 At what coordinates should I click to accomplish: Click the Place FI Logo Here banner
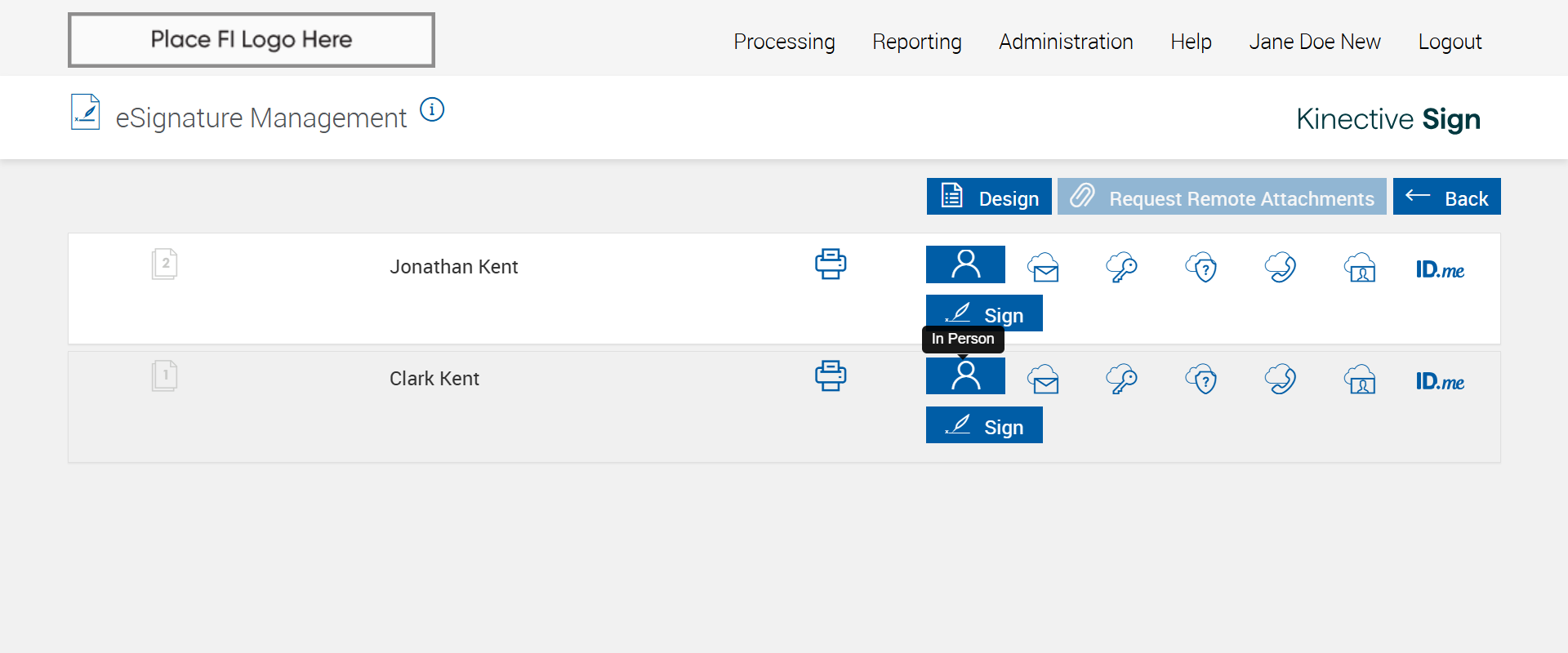point(252,40)
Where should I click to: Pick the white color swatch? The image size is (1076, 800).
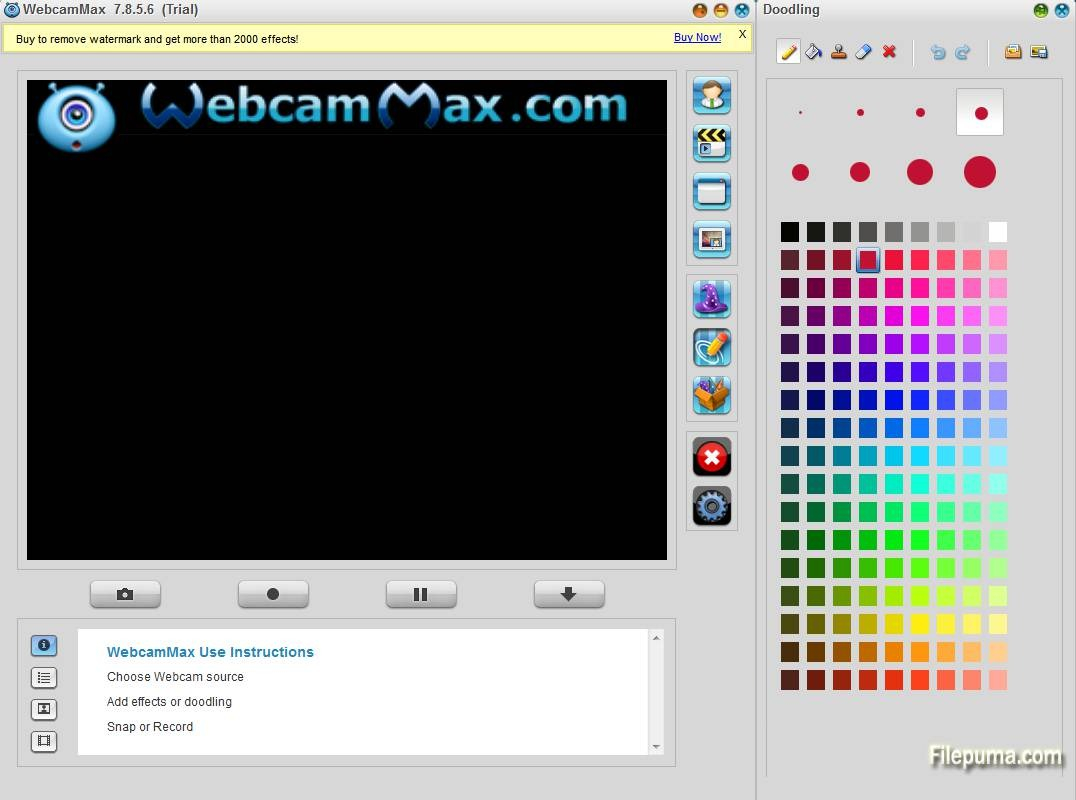point(998,232)
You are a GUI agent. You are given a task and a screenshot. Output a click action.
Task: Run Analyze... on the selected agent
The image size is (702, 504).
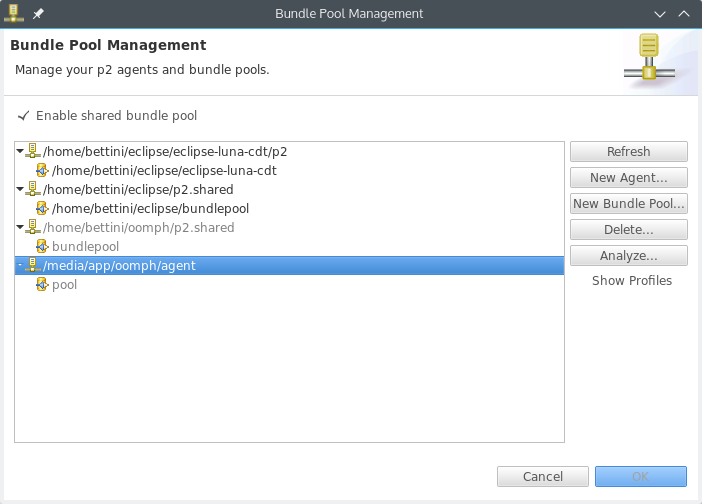[628, 256]
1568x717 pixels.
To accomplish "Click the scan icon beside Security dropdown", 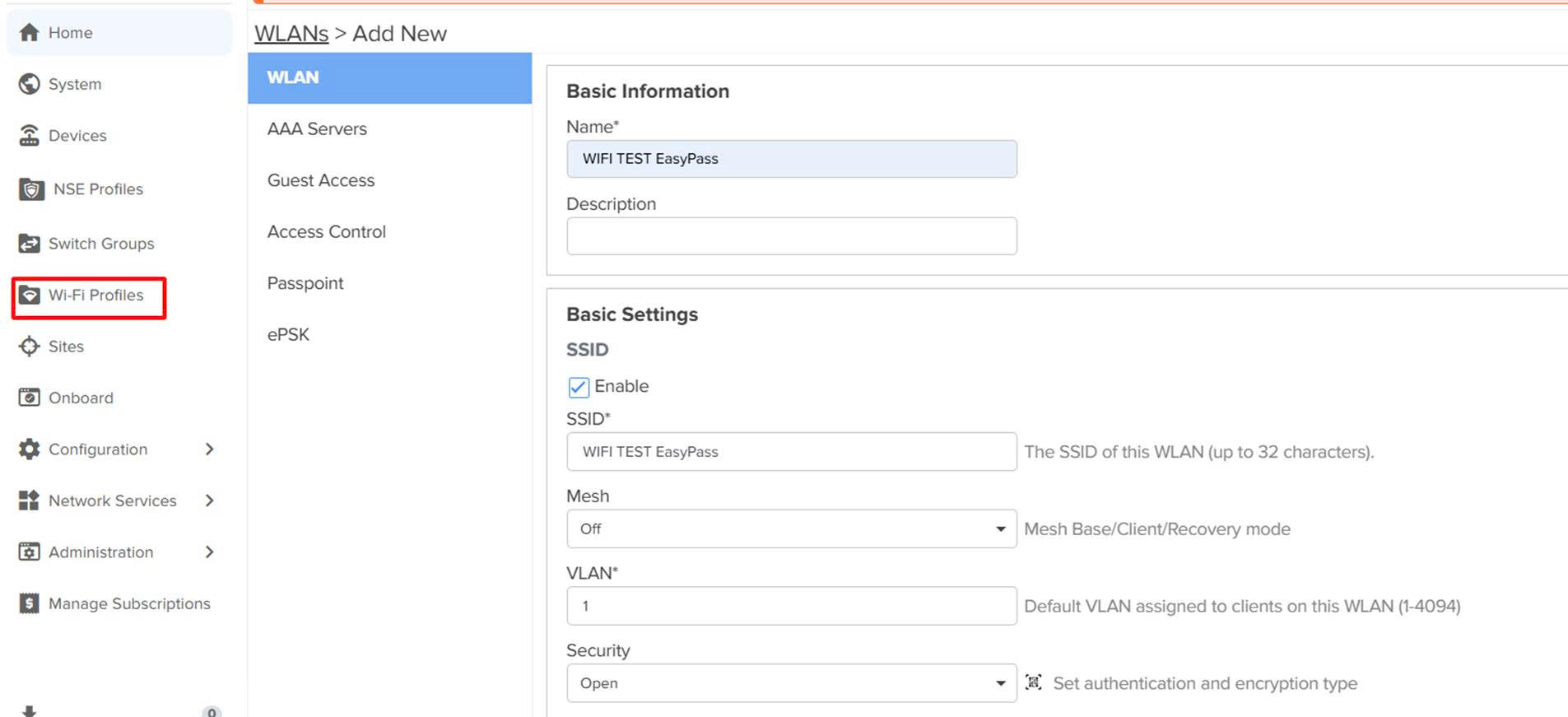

:: What is expected ::
The entries are to be written out again exactly, without their pictures.

:: Response to this exercise ::
 At what coordinates should I click to accomplish: Click the Place FI Logo Here banner
point(252,40)
Where should I click to: Pick the white color swatch? The image size is (1076, 800).
point(998,232)
You are a GUI agent. You are given a task and a screenshot. Output a click action.
Task: Run Analyze... on the selected agent
The image size is (702, 504).
[628, 256]
1568x717 pixels.
To accomplish "Click the scan icon beside Security dropdown", 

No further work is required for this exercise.